The statement belongs to the school of what aficionados of the ’yummy
mummy’ circuit would call ’tough love’. Some readers have expressed
surprise at both the content and provenance of Carter’s candour.
JWT has problems some agencies dream of. It’s a blue-chip machine whose
ability to nurture brands over decades is second to none. Until
recently, 40 Berkeley Square has avoided the ’local office of a
multinational’ tag that some of its peers suffer. Its work, though
rarely a nine or ten, would seldom dip into the turkey zone, Chicken
Tonight notwithstanding.
It always had the ability to win the major local prizes that eluded
other multinationals. It has nurtured a succession of top-class managers
and maintained a reputation for a spread of senior management
talent.
But today, Abbott Mead Vickers BBDO has stolen both its positioning and
its number one position in London. Of late, the creative work has, on
occasion, tried too hard, as if JWT was embarrassed by the very
qualities that make it special. It has resorted to waving about yet
another agency marketing device - Thompson Total Branding - and there is
some internal unrest, particularly about the increasing influence of JWT
Europe, and a rather flabby creative department.

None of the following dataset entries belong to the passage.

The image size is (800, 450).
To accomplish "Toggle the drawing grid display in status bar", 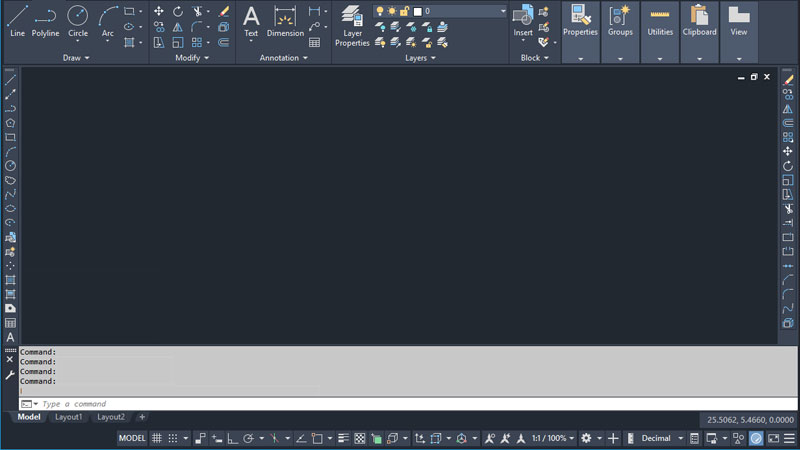I will click(157, 438).
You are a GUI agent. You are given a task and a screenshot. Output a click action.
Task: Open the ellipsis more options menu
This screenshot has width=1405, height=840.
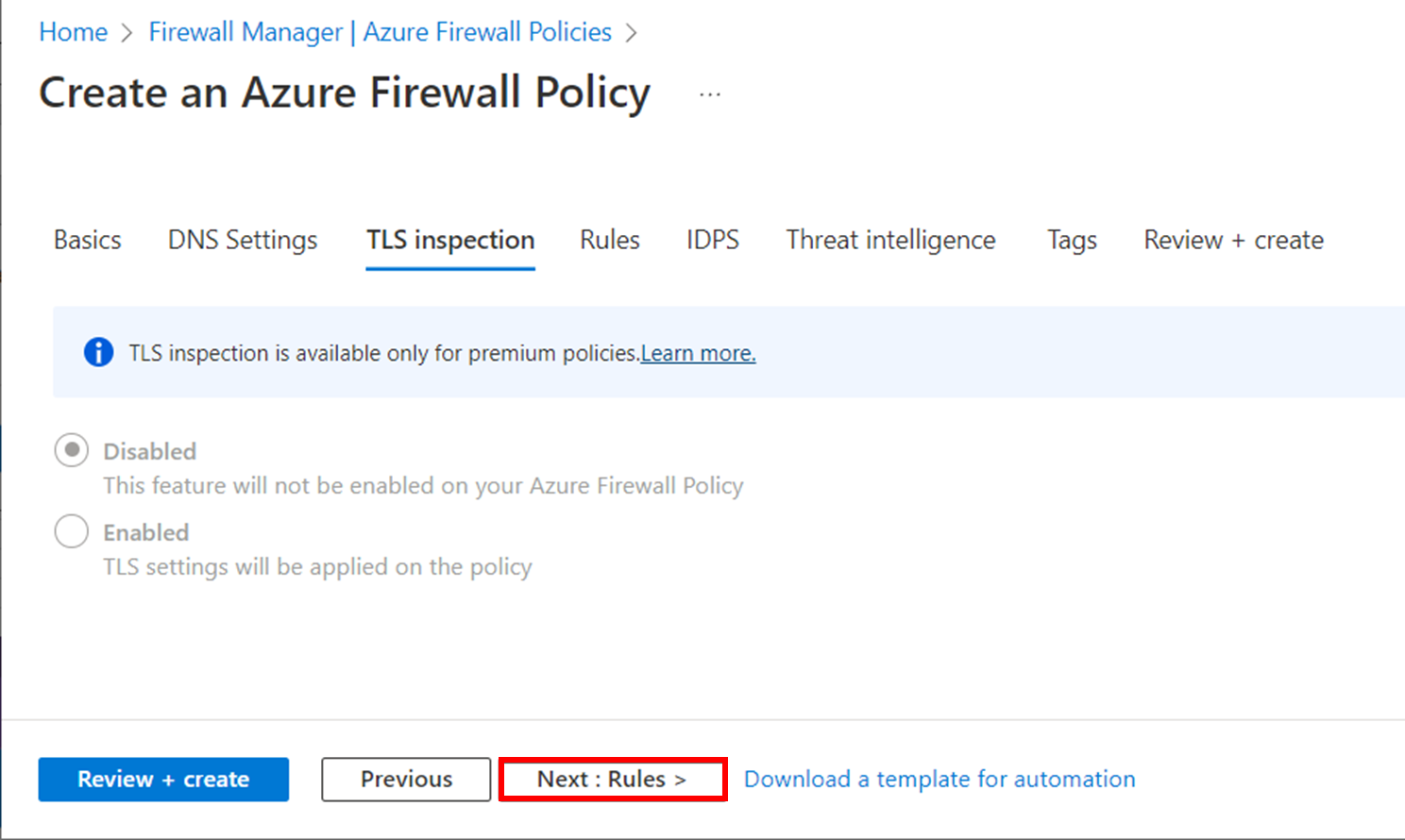710,94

Above all, JWT seems bereft of senior management with any market
profile.
Some may argue this does not matter, that this was ever the JWT way.
Perhaps.
But the argument used to be made despite the fact that the people at the
top were industry-renowned. But what JWT lacks glaringly compared with
the current successful agencies, big and small, is that spread of senior
talent. Given that ’access to senior talent’ regularly tops many
clients’ wish-lists, Carter’s decision not to appoint a managing
director (at least), seems almost foolhardy.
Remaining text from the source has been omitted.